12. mrt, 2018

Fuck-dementie-wandeling

‘Je geheugen verbergen zich in een doolhof en willen een spelletje met je spelen.’ Dat bedenk ik tijdens mijn vroege ochtendwandeling die ik soms ‘fuck-dementie-wandeling’ noem maar soms ‘in-beweging-blijven-oude’. Tijdens de wandeling herinner me opeens de naam van een kennis, journalist en uitgever. Ik ken de man al decennia lang. Hij heeft me voor de radio en zijn tijdschrift geïnterviewd en publiceerde enkele interview en artikels van me. Hij is altijd geïnteresseerd in het Midden-Oosten en zeker in Irak en de Koerdische problematiek. Sinds twee jaar heb ik hem niet gezien. In die tijd kreeg ik regelmatig uitnodigingen als hij boeken had gepubliceerd maar ik was niet in de gelegenheid om op in te gaan. 

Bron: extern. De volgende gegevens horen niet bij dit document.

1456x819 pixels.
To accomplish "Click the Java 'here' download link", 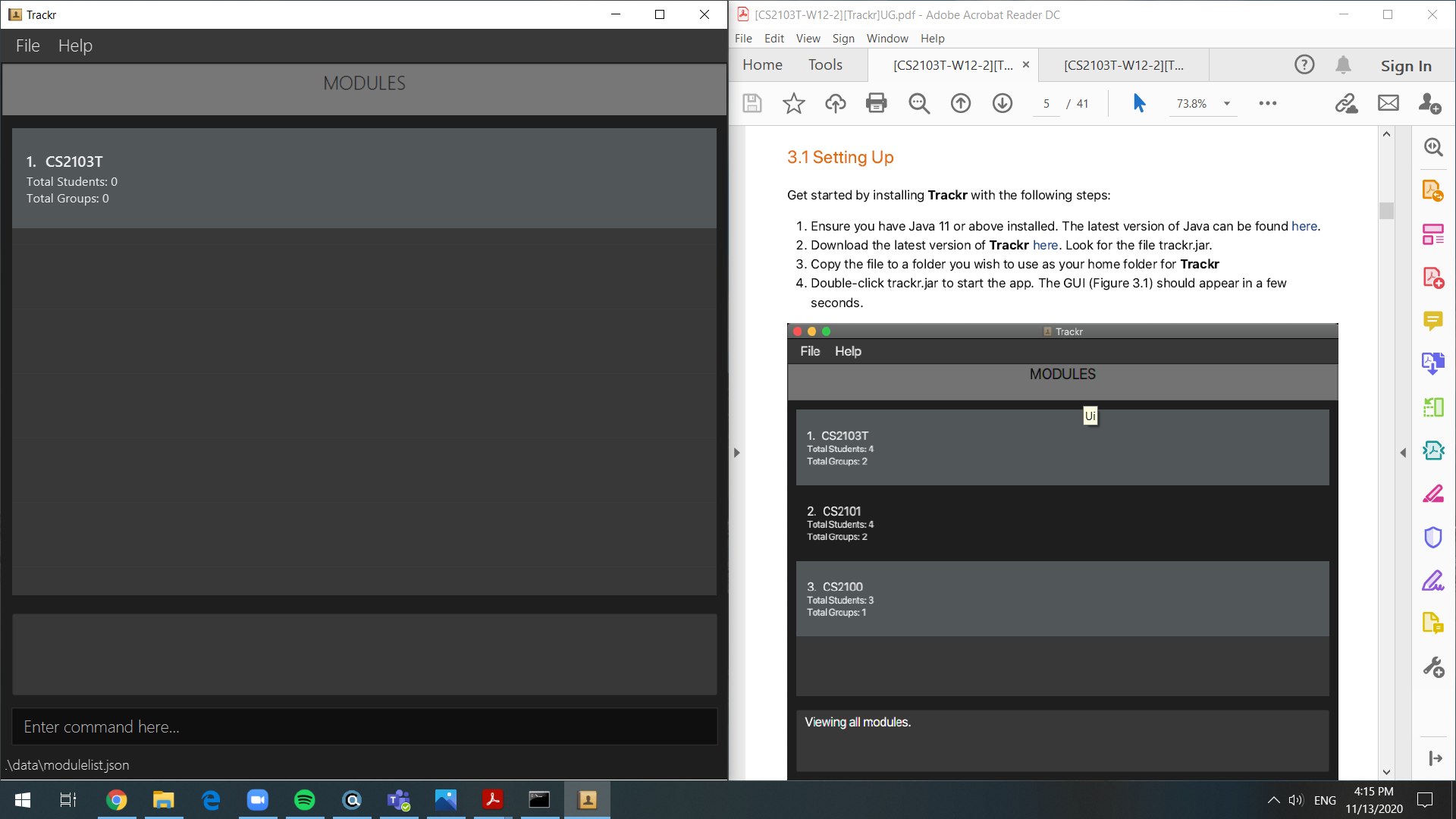I will (x=1304, y=226).
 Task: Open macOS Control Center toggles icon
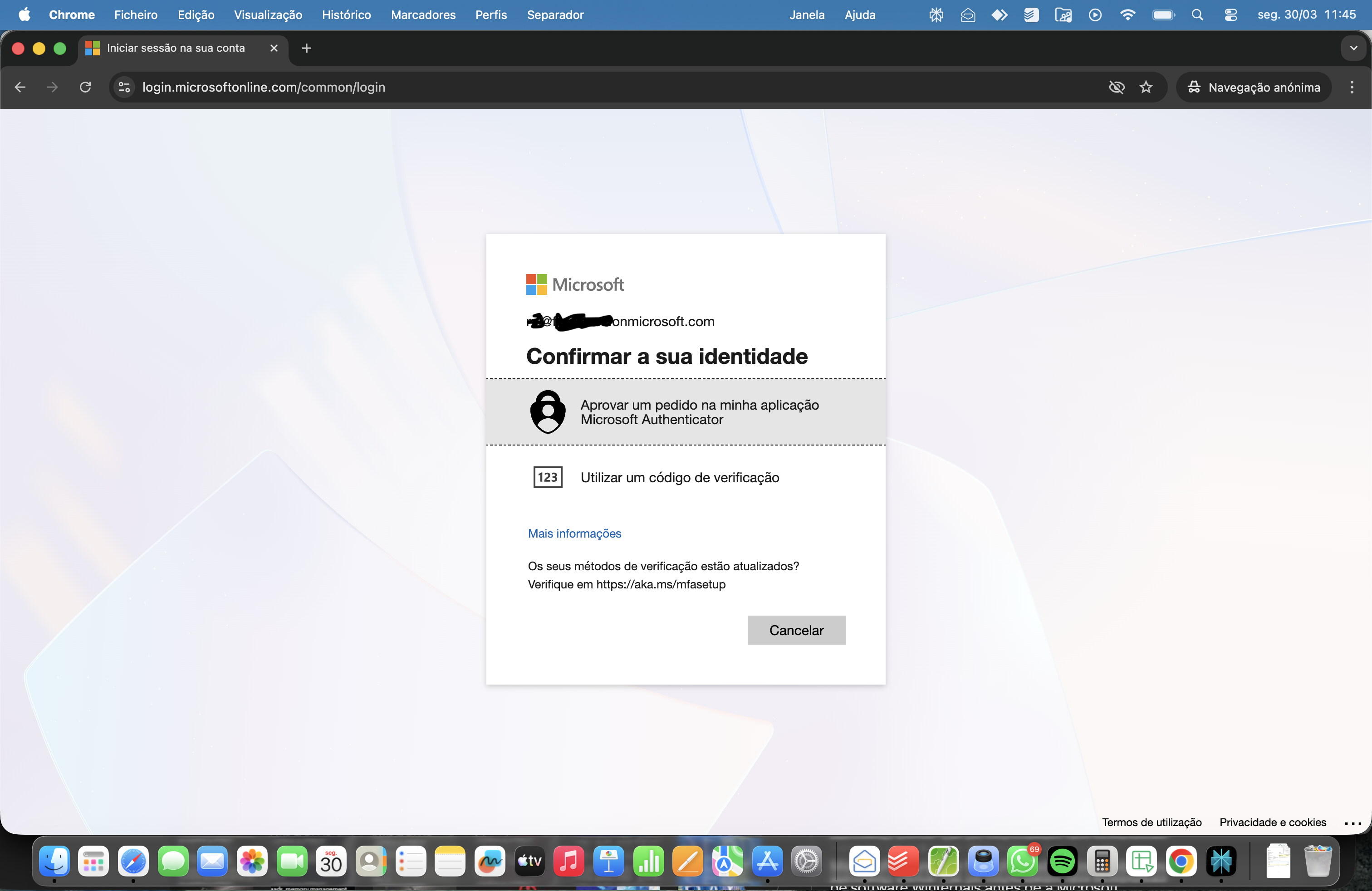coord(1230,15)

Laat ik maar, voordat ik zelf in een doolhof verdwaal, schrijven hoe ik hem tegenkwam. 

Het is zondag, via een Facebookactiviteitenbericht zie ik dat een Midden-Oosten middag in de hallen van Amsterdam worden gehouden. Een reclame filmpje moedigt me extra aan om naar live muziek en zang te gaan luisteren. Nostalgie moet je beter niet negeren anders krijg je melancholie gedwongen erbij. Ik stap in de auto en rij naar west. De tientallen lichten van de verkeerslichten springen op rood als ik aankom. Ik blijf relaxed en kalm. Als ik de ingang van de hallen betreed zie ik een paar mensen. Een boekenkraam staat naast een geïmproviseerd podium. De mannen zijn in de weer om hun instrumenten aan elektra draden te koppelen. Een paar houtbakjes staan tegenover het podiumpje waarop een paar mensen, de meeste op leeftijd, zitten. Ik wandel in de eetcafés naast de grote ingang van de hallen. Het is erg druk en de verschillende etensgeuren vechten om toegang tot mijn neusgaten. Ik wandel door alles in de hallen en ga uiteindelijk op een bankje zitten wachten op het optreden van de artiesten. Drie Syrische mannen dragen mode spijkerbroeken, die rond die knieën verscheurd zijn, gaan zitten. Twee met muziekinstrumenten en de man die in het midden gaat zitten spreekt het publiek over de liederen die hij gaat zingen. Ik denk terug aan de jaren tachtig toen ik jaar in jaar uit met mijn (solo) voorstellingen door het land reisde. 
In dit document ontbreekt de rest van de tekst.